Berlin (SID) - Alba Berlin will sich nach der unglücklichen Niederlage im ersten Play-off-Finale der Basketball Bundesliga (BBL) bei Bayern München künftig weniger mit strittigen Schiedsrichterentscheidungen beschäftigen. "In den nächsten Spielen darf das kein Thema sein, und wir müssen am Ende einen kühlen Kopf bewahren, unabhängig davon, ob die Pfiffe richtig sind oder nicht", sagte etwa der deutsche Nationalspieler Niels Giffey.

Die Bayern hatten am Sonntag bei ihrem 74:70 (36:37)-Sieg im ersten Spiel der Best-of-Five-Serie von zwei mindestens diskussionswürdigen Entscheidungen profitiert. Beim Stand von 68:66 für die Gäste (39. Minute) reklamierte Alba-Center Landry Nnoko wegen eines nicht erfolgten Pfiffs gegen Vladimir Lucic und bekam ein technisches Foul.

32 Sekunden vor Schluss, es stand 71:70 für Titelverteidiger Bayern, war der Arbeitstag für den im letzten Viertel so starken Alba-Spielmacher Peyton Siva beendet. Gegen den US-Guard wurde ein Offensivfoul gegeben, sein fünftes und damit letztes Vergehen. Der Pfiff war unberechtigt.

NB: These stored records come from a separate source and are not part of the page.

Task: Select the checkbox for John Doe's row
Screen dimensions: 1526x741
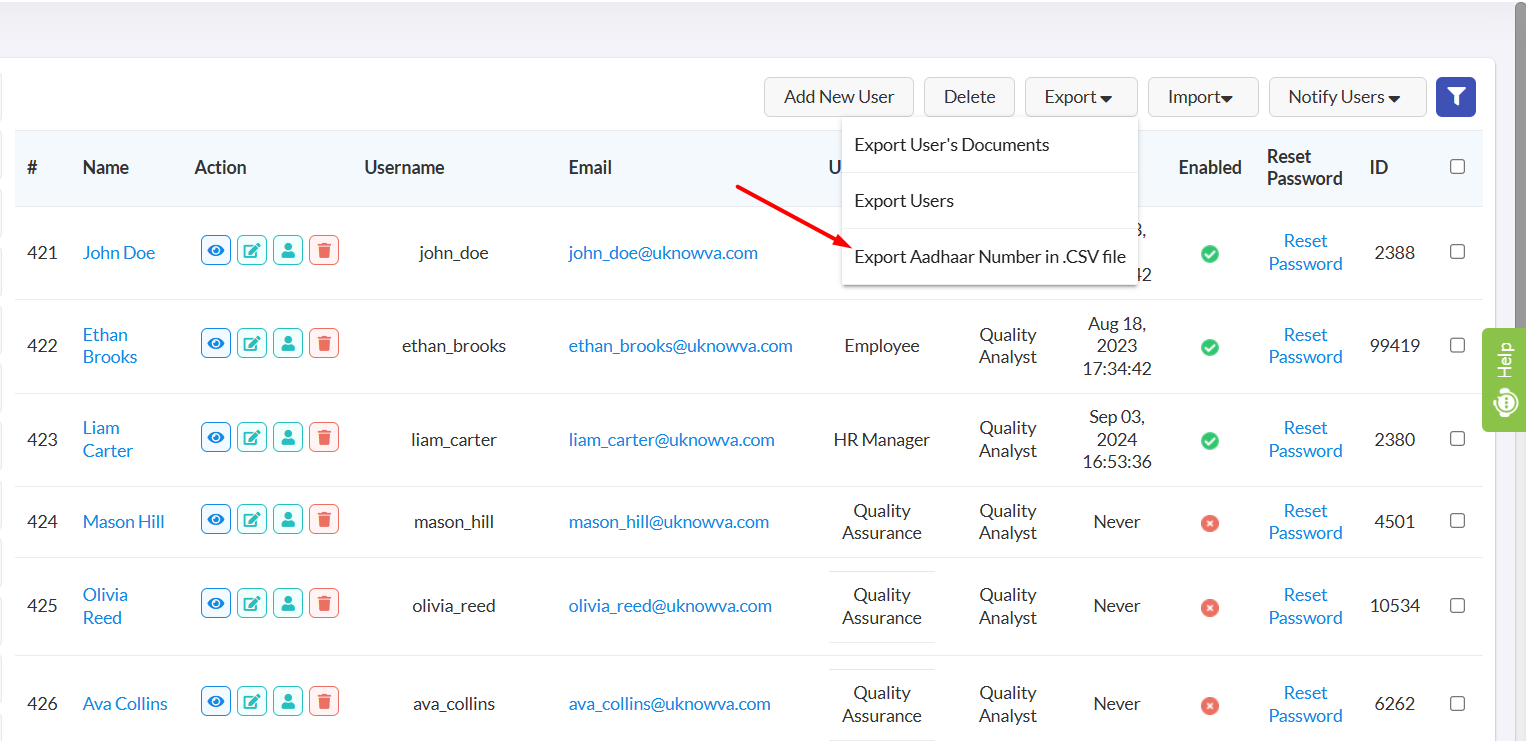Action: point(1457,252)
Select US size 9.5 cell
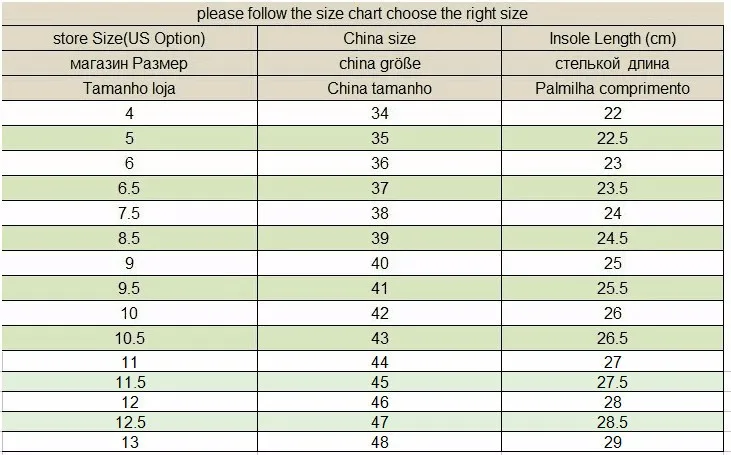Image resolution: width=731 pixels, height=455 pixels. 129,288
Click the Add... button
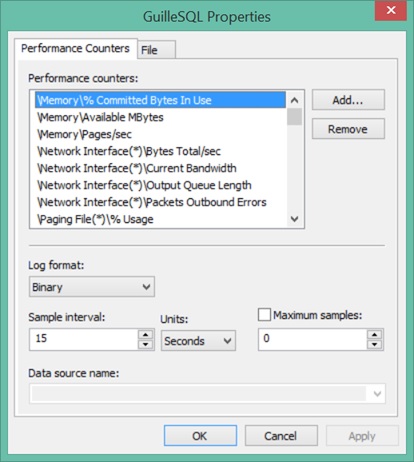The width and height of the screenshot is (414, 462). (x=348, y=100)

Berlins Trainer Aito Garcia Reneses hielt sich zu dem Thema bedeckt. "Wir hatten sicherlich unsere Chance zu gewinnen, aber Bayern war in den letzten Minuten besser", sagte der Spanier: "Über einzelne Aktionen und Fehler von Spielern jetzt zu reden, bringt nichts."

Giffey will aus der Niederlage lernen. "Wir haben uns in den letzten Minuten dazu hinreißen lassen, uns mit Schiedsrichterentscheidungen zu befassen", sagte der 28-Jährige: "Das Ergebnis waren ein technisches Foul und etwas fehlender Fokus." Am Mittwoch (20.30 Uhr/MagentaSport) steht das zweite Spiel in Berlin an, dann will Alba den Ausgleich schaffen.